* **Given problem**: Gather each line from the data below that contains the word "Task".

## start Provided records

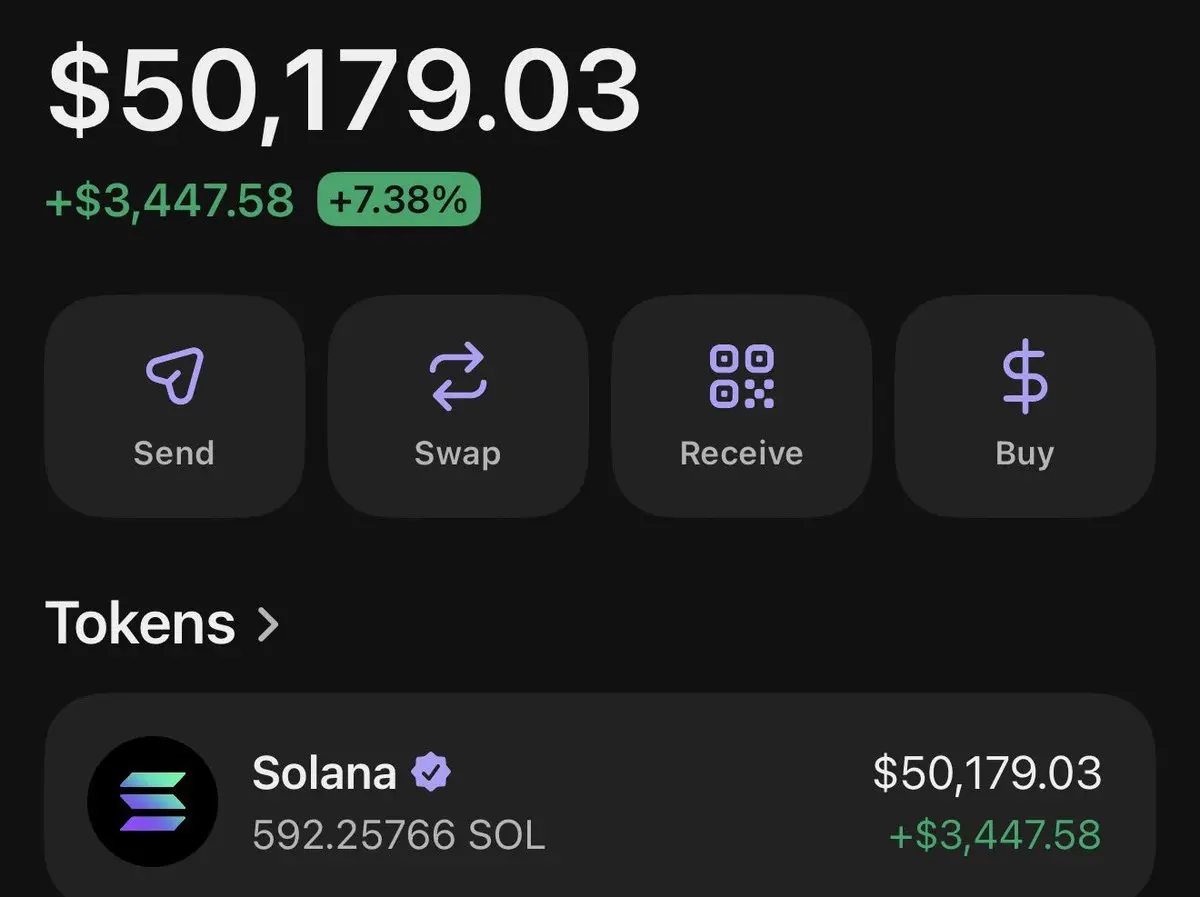This screenshot has height=897, width=1200.
Task: Expand Tokens list via chevron arrow
Action: 268,625
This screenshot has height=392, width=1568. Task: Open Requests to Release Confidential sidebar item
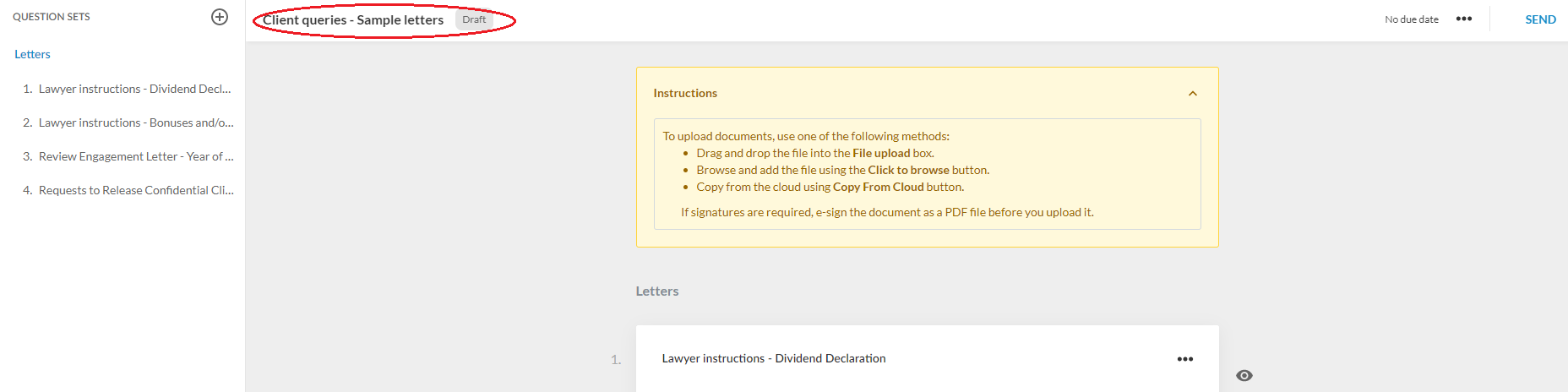pos(135,190)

## end Provided records

* **Written solution**:
Task: Expand Tokens list via chevron arrow
This screenshot has height=392, width=1568. Task: Open Requests to Release Confidential sidebar item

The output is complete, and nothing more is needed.